◆ The problem ◆
Below is a listing. Copy each line of it that holds the word "image".

◆ Data listing ◆
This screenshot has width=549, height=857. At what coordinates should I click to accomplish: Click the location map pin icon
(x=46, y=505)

--

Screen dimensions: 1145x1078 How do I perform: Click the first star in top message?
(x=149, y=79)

* * *

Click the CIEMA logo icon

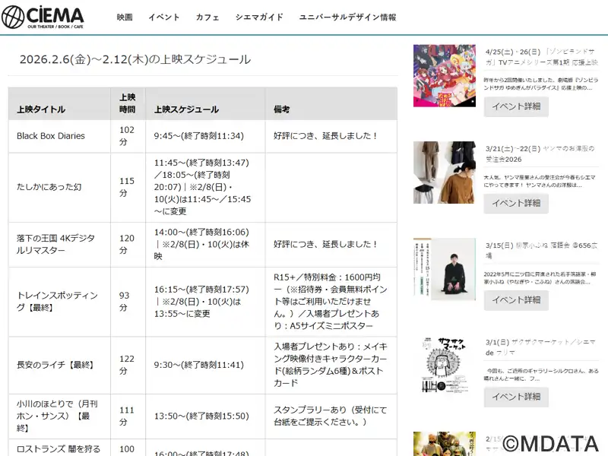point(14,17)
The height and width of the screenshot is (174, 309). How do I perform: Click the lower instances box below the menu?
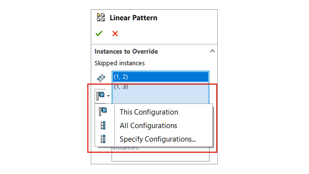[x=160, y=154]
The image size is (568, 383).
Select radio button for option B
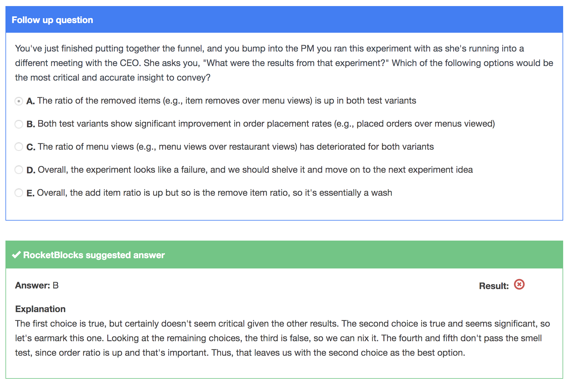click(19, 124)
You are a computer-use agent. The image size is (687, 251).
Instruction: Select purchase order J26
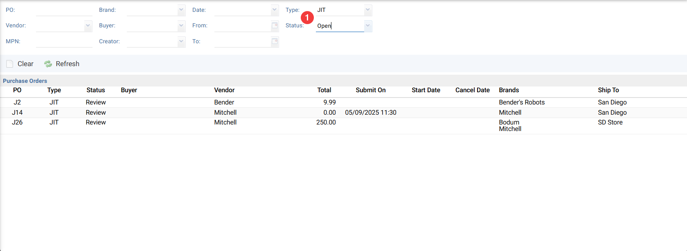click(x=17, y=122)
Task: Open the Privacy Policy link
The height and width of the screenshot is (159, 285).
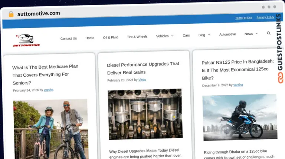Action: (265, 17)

◆ Solution to the exercise ◆
The image size is (568, 383).
You are a computer-use agent. The image size is (687, 251).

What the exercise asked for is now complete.